Now, assume that your metric space $(X,d)$ has a basis whose cardinal has measure $0$, and let us try to show that the answer to your question is "yes" in this case.
Let $\mu$ be an arbitrary Borel probability measure on $X$. Fix $\varepsilon >0$, and denote by $\mathcal A$ the family of all sets $A\subset X$ which are unions of countably many balls of radius $\varepsilon$. We have to find a set $A\in\mathcal A$ such that $\mu (A)=1$.
Put $c=\sup\{ \mu(A);\; A\in\mathcal A\}$. Then one can find a sequence $(A_n)\subset \mathcal A\}$ such that $\mu(A_n)\to c$, and the set $A=\bigcup_n A_n$ is in $\mathcal A$ and satisfies $\mu (A)=c$. It is enough to show that $\mu(X\setminus A)=0$.

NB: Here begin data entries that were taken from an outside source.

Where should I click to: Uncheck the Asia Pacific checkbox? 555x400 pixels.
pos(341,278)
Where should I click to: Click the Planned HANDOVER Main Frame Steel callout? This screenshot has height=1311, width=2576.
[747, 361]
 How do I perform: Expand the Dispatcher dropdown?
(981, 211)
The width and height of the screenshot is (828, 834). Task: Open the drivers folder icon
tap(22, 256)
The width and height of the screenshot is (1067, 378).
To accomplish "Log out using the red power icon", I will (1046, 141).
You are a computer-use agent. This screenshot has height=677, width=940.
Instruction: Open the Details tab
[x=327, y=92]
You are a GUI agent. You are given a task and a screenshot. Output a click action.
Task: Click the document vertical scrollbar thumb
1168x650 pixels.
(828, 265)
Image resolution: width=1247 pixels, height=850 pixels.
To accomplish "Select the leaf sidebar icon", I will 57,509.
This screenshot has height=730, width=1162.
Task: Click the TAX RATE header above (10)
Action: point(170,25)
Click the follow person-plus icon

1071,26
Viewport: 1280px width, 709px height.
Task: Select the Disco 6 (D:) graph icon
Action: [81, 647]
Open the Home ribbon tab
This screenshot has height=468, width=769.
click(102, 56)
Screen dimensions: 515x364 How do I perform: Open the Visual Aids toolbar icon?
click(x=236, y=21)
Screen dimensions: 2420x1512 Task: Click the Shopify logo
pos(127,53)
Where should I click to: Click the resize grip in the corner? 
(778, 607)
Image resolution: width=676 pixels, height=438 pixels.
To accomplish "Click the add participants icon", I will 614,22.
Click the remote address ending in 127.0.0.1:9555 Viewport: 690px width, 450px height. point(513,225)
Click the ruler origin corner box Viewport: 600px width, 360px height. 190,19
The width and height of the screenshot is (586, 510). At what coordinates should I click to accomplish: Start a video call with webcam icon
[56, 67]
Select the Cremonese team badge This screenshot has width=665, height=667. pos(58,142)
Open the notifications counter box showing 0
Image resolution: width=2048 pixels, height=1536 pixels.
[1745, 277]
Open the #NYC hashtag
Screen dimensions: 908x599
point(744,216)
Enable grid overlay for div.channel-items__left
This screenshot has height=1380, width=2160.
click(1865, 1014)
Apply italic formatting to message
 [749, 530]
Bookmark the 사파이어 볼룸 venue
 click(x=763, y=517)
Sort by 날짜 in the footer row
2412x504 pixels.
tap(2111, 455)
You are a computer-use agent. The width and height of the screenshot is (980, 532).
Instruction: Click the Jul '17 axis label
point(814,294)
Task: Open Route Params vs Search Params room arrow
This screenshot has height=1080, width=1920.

Put $Z:=X\setminus A$. Then, by the very definition of $Z$, the following holds true: for any $z\in Z$ we have $\mu(B_\varepsilon(z)\setminus A)=0$. Indeed, if $\mu(B_\varepsilon(z)\setminus A)>0$ for some $z$, then the set $A'=A\cup B_\varepsilon (z)$ is in $\mathcal A$ an satisfies $\mu(A')>c$, which contradicts the definition of $c$.
Now, consider the metric space $(Z,d)$ and the measure $\nu=\mu_{|Z}$. The preceding paragraph says that any open ball with radius $\varepsilon$ in $Z$ has $\nu$-measure $0$. Since $Z$ satisfies the same topological assumption as $X$, it follows from the above theorem from Oxtoby's book that $\nu=0$, i.e. $\mu (Z)=0$ as required.
Without any assumption on the metric space $X$ and the measure $\mu$, the answer can be "no". Consider a set $X$ with cardinality $\kappa$, where $\kappa$ does not have measure $0$, put the discrete measure on $X$ and take any probability measure $\mu$ defined on all subsets of $X$ witnessing that $\kappa$ does not have measure $0$. Then all open balls with radius $1$ have measure $0$, so $X$ cannot be written as a countable almost everywhere union of such balls.
Your assumption implies that your metric space is separable.
Exercise: Suppose a metric space is not separable. Then for some $\epsilon > 0$, one can find an uncountable family of pairwise disjoint open balls each of radius $\epsilon$.
So you can take $K$ to be a countable dense subset of $X$.